TASK INSTRUCTIONS - Write out the rows word for word, starting at the line that contains "Task: Click Uitschakelen" and continuing through the last of the rows.

EXTRACTED MATERIAL -
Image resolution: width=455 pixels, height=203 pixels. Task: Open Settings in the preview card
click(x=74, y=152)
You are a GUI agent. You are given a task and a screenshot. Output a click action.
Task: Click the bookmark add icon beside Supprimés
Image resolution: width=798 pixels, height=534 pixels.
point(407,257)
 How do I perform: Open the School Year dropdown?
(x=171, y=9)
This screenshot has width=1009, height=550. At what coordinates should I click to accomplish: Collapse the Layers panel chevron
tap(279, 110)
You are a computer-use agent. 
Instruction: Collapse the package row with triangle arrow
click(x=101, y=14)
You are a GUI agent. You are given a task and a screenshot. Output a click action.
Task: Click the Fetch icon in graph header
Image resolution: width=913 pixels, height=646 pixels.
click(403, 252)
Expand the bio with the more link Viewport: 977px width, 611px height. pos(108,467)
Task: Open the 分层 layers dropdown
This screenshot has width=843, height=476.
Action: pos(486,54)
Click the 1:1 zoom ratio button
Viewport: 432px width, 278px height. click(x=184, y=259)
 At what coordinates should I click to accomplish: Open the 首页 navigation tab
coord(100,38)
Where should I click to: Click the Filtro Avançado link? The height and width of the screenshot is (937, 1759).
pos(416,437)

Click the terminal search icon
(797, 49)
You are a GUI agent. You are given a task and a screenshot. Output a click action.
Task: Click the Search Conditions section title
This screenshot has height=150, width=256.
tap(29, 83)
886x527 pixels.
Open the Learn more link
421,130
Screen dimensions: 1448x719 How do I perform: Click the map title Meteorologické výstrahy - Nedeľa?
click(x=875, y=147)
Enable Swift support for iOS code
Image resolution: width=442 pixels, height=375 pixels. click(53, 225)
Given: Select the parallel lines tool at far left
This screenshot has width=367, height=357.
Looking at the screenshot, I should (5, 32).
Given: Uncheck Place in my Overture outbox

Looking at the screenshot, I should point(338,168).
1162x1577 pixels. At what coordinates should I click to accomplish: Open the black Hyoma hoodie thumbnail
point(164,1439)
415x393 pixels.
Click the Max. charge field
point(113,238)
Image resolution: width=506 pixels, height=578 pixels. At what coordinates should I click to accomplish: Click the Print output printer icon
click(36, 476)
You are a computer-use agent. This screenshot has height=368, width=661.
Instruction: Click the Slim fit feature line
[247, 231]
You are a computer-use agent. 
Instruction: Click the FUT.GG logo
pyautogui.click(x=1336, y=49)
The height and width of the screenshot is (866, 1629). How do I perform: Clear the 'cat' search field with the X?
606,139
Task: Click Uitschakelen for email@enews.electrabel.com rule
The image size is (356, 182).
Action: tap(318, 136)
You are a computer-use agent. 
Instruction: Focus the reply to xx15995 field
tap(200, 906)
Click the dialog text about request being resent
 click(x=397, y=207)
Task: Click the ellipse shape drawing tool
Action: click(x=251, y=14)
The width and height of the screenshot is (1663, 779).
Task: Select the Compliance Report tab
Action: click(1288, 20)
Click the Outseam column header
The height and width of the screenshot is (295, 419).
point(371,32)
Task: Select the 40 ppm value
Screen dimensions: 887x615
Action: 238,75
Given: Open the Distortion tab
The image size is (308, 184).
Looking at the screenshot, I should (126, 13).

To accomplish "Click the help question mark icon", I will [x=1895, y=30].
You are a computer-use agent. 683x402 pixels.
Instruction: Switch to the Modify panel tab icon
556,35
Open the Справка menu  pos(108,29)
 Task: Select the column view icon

WORKED ANSWER -
Task: Click Uitschakelen for email@enews.electrabel.com rule
The image size is (356, 182).
Action: tap(318, 136)
You are a computer-use agent. 
Instruction: Focus the reply to xx15995 field
tap(200, 906)
Click the dialog text about request being resent
 click(x=397, y=207)
Task: Click the ellipse shape drawing tool
Action: click(x=251, y=14)
The width and height of the screenshot is (1663, 779).
Task: Select the Compliance Report tab
Action: click(1288, 20)
Click the Outseam column header
The height and width of the screenshot is (295, 419).
point(371,32)
Task: Select the 40 ppm value
Screen dimensions: 887x615
Action: 238,75
Given: Open the Distortion tab
The image size is (308, 184).
Looking at the screenshot, I should (126, 13).

To accomplish "Click the help question mark icon", I will [x=1895, y=30].
You are a computer-use agent. 683x402 pixels.
Instruction: Switch to the Modify panel tab icon
556,35
Open the Справка menu  pos(108,29)
 Task: Select the column view icon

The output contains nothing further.